ISO/IEC 17025
ISO/IEC 17025
The accreditation backbone of the world's gemmological and assay laboratories
ISO/IEC 17025 is the joint International Organization for Standardization and International Electrotechnical Commission standard that specifies the general requirements for the competence of testing and calibration laboratories. The standard is the global accreditation reference for laboratories of every kind, and within the gem and jewellery trade it is the credential that distinguishes the world's recognised major laboratories from regional or commercial-only operations. ISO/IEC 17025 accreditation underpins the international recognition of gemmological reports, hallmarking assays, and metrological calibration certificates.
Standard scope
The standard sets out two main families of requirements. Management requirements, addressing the operation of the laboratory as an organisation, cover document control, internal audit, management review, customer-complaint handling, corrective and preventive action, and the maintenance of records. Technical requirements cover personnel competence, accommodation and environmental conditions, the validation and verification of test and calibration methods, equipment calibration and maintenance, measurement traceability to international standards (typically through the SI system via national metrology institutes), sampling, the handling of test and calibration items, and the assurance of the quality of test and calibration results. Reporting of results is also addressed, with requirements on the content and accuracy of test reports and calibration certificates.
The current version of the standard is ISO/IEC 17025:2017, which incorporated significant updates in alignment with the high-level structure of modern ISO management-system standards and added explicit requirements for risk-based thinking and impartiality.
Accreditation structure
Accreditation to ISO/IEC 17025 is granted by national accreditation bodies after on-site audit, with surveillance audits at one- or two-year intervals and full recertification typically every four years.

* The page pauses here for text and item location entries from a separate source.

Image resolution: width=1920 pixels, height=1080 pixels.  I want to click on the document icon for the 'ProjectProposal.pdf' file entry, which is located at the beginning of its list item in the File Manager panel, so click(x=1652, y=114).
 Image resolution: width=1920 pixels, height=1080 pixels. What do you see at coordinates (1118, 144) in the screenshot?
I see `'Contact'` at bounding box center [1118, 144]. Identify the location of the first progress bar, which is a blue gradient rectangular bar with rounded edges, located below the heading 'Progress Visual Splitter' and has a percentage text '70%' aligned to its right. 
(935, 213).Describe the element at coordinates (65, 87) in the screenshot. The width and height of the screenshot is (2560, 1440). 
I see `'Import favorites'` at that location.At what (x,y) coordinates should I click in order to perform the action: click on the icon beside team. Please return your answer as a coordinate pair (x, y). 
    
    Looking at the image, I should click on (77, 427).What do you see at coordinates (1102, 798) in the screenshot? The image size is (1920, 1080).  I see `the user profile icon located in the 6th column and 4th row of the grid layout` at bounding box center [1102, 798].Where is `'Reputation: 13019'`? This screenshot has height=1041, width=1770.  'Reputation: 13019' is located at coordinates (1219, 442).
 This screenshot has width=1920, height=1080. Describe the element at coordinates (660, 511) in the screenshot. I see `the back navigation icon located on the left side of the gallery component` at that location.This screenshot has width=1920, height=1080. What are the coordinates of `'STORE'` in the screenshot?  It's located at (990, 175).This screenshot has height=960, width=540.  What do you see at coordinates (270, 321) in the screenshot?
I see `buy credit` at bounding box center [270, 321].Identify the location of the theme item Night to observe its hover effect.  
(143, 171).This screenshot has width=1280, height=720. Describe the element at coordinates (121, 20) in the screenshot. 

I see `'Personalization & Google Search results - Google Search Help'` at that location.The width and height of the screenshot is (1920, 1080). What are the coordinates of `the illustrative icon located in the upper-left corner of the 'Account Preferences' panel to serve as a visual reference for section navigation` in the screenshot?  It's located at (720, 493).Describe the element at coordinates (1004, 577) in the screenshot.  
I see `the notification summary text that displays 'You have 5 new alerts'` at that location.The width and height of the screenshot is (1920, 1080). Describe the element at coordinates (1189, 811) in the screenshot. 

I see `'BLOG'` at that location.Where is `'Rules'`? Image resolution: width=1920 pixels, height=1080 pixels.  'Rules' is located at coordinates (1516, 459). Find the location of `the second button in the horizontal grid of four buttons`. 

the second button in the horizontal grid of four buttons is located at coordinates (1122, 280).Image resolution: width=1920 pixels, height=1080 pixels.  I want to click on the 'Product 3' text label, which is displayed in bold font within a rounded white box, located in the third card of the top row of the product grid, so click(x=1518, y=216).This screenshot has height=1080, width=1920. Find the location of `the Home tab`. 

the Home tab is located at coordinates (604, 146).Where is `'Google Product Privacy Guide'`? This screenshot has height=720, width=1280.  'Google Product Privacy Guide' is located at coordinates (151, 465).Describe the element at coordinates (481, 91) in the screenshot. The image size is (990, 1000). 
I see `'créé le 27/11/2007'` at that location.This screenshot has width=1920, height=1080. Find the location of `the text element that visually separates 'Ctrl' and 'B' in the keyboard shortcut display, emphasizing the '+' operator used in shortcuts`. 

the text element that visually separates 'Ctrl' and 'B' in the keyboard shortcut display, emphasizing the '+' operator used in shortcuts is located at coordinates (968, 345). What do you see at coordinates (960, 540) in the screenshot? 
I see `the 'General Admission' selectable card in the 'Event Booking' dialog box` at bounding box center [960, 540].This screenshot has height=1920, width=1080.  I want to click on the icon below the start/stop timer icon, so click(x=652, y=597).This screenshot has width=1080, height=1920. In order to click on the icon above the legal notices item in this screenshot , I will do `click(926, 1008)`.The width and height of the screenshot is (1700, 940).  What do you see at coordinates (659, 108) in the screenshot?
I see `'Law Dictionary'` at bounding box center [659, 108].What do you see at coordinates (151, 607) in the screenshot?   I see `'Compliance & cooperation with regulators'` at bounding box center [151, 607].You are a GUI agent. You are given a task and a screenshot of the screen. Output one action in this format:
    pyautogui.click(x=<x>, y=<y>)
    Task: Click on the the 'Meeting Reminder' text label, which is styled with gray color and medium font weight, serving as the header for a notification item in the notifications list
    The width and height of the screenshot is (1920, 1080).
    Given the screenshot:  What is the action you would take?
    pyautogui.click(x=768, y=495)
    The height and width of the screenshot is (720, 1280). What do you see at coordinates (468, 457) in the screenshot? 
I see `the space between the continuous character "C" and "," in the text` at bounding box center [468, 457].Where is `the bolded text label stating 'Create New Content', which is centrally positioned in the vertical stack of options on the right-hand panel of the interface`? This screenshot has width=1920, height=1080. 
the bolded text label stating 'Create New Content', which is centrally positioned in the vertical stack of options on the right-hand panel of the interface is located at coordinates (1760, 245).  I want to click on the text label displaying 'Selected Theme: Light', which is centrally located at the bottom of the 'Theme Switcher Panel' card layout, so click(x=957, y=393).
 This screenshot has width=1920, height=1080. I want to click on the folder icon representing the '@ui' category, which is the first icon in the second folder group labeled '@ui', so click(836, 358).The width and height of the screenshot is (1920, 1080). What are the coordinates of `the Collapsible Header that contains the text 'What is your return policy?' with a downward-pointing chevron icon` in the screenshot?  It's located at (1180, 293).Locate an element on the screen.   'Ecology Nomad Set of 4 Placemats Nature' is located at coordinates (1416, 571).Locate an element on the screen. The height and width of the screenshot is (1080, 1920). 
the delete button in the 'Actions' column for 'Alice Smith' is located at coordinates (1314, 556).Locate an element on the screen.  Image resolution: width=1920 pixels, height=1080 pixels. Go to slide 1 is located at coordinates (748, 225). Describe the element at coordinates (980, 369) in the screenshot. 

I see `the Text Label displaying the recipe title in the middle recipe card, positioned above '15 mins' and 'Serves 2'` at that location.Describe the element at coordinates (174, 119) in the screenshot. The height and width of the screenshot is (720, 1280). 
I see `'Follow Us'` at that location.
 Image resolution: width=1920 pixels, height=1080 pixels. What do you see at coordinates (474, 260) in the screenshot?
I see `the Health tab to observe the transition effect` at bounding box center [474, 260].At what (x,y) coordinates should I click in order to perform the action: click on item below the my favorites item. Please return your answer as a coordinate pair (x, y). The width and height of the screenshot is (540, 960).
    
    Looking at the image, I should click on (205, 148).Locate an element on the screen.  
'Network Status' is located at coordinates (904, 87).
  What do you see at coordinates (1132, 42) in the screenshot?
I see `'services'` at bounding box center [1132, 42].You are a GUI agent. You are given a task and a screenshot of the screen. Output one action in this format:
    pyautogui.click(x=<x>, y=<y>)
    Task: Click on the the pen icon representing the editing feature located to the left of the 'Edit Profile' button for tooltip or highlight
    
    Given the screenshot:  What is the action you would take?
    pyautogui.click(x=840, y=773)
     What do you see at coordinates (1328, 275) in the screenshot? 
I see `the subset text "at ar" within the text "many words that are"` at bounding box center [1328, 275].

The major national accreditation bodies operate under the International Laboratory Accreditation Cooperation (ILAC) Mutual Recognition Arrangement, providing reciprocal recognition of accreditation across borders. ILAC signatories include the major economic-zone bodies: A2LA and ANAB in the United States, UKAS in the United Kingdom, COFRAC in France, Accredia in Italy, DAkkS in Germany, SAS in Switzerland, SCC in Canada, NATA in Australia, IANZ in New Zealand, JAB in Japan, KOLAS in South Korea, and CNAS in China.
Application in the gem trade
The major gemmological laboratories operate under ISO/IEC 17025 accreditation. GIA holds accreditation through A2LA covering its global laboratory network. IGI holds accreditation through ANAB and through national bodies in markets where it operates. HRD Antwerp holds accreditation through BELAC (the Belgian accreditation body). The Swiss Gemmological Institute (SSEF) holds accreditation through SAS. Gübelin Gem Lab holds equivalent accreditation through SAS. The American Gem Society Laboratory holds accreditation through A2LA. AnchorCert and the British Assay Offices hold accreditation through UKAS for their assay and gemmological work.
The accreditation scope listed for each laboratory specifies the methods, parameters, and ranges over which the laboratory is competent, and only reports issued within the accredited scope are recognised under the ILAC arrangement. A laboratory may operate methods outside its accredited scope, but reports for such methods do not carry the same international recognition.
Trade significance
For the working trade, ISO/IEC 17025 accreditation is the credential that turns a laboratory's report into an internationally recognised document. A coloured-stone origin determination from an ISO/IEC 17025-accredited Swiss or German laboratory carries weight at auction or in cross-border insurance and customs valuation in a way that an unaccredited laboratory's report does not. Buyers of important coloured stones, large diamonds, and high-value coloured diamonds invariably require an accredited laboratory's report, and trade contracts often specify a list of acceptable laboratories explicitly limited to ISO/IEC 17025-accredited operations.